● Supplied records:
====================

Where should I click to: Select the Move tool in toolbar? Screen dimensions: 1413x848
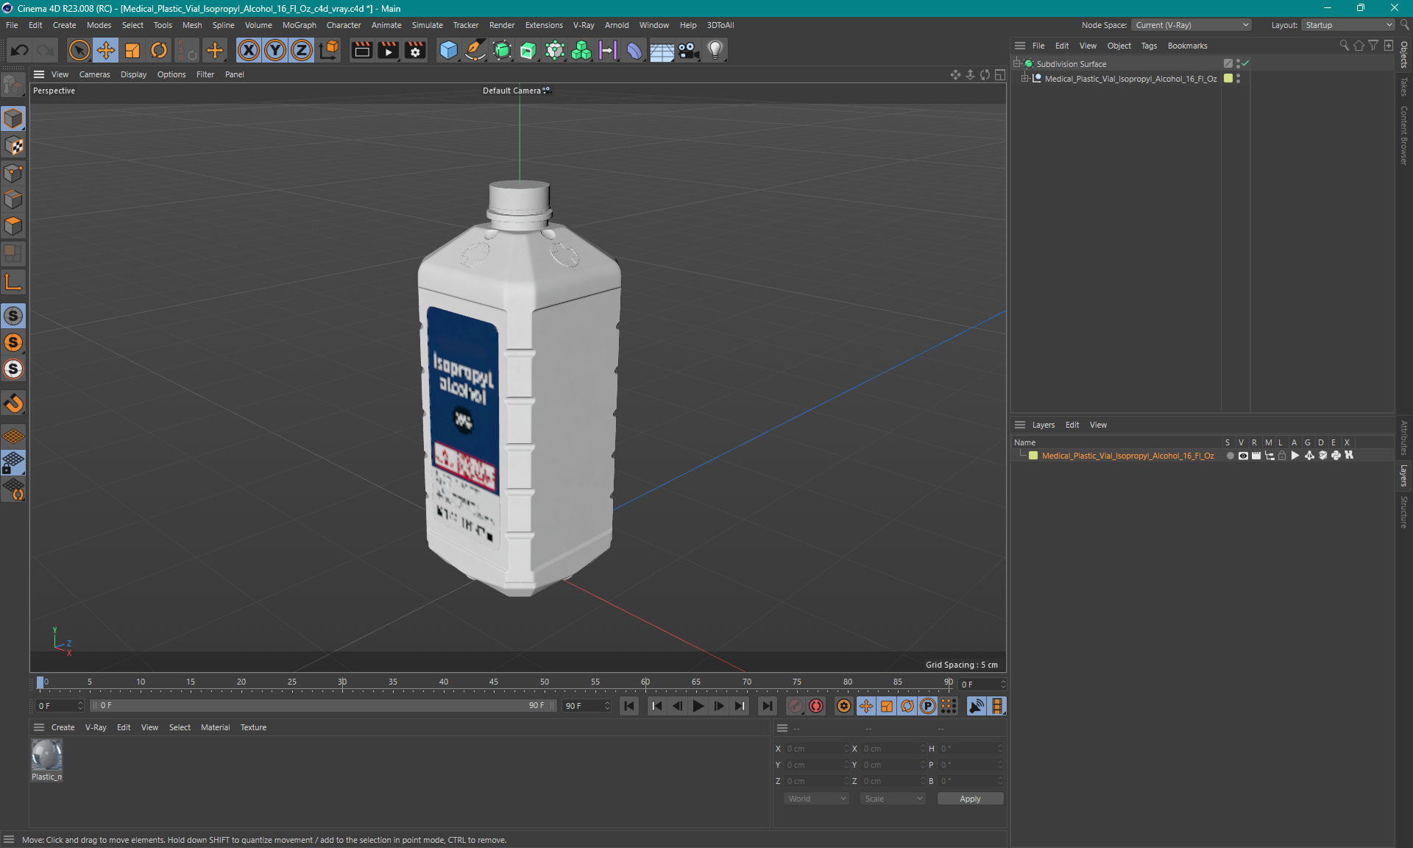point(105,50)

====================

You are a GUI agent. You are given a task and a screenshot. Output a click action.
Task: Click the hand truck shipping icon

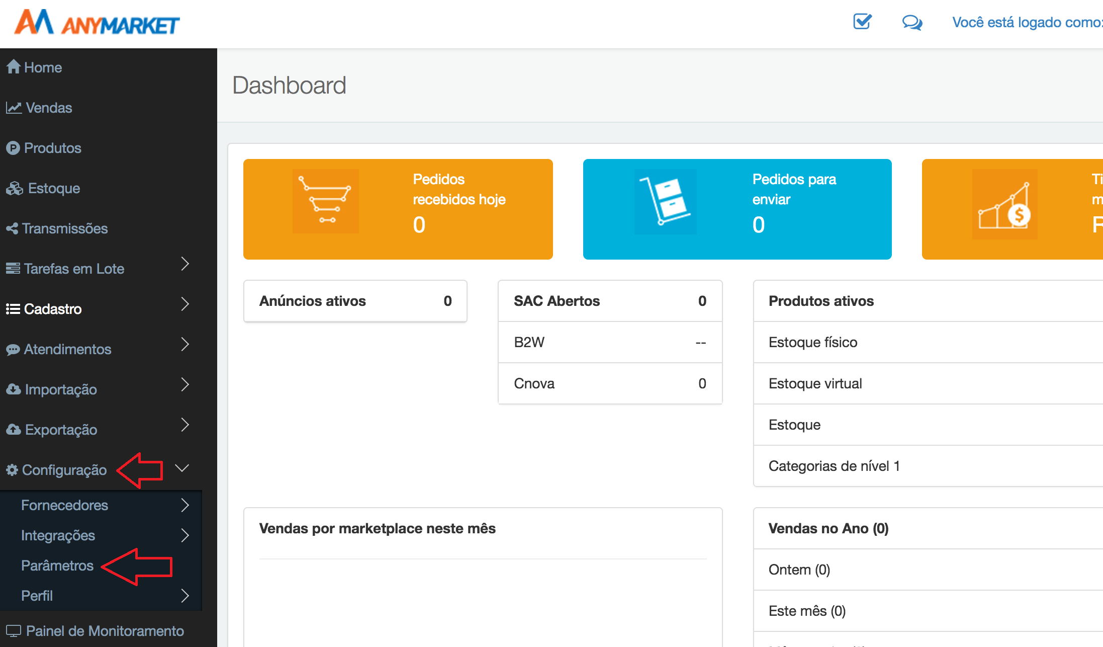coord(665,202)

====================

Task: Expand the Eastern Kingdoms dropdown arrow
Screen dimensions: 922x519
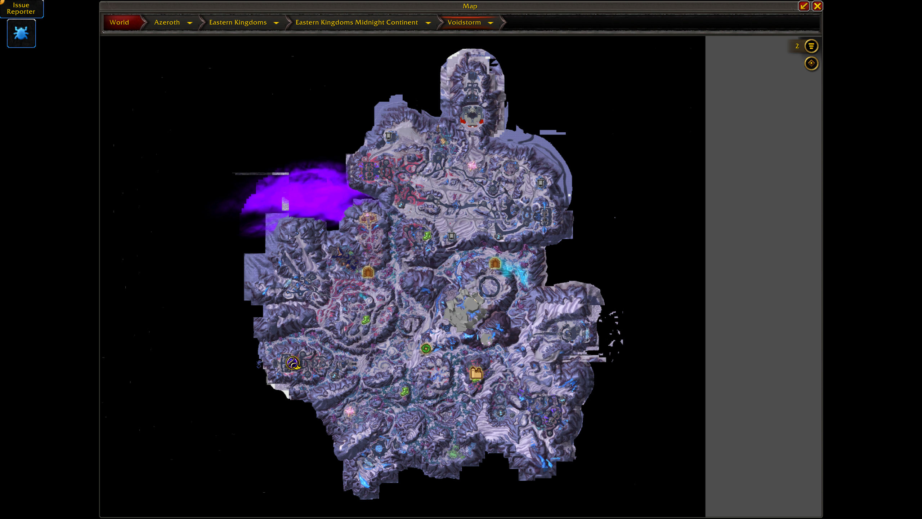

====================

● What is required: Return the span of lines in the data above that opens at the line with "Task: Expand the" and closes at the line with "Screen dimensions: 922x519", exactly, ends included, nothing else.

● Written answer:
Task: Expand the Eastern Kingdoms dropdown arrow
Screen dimensions: 922x519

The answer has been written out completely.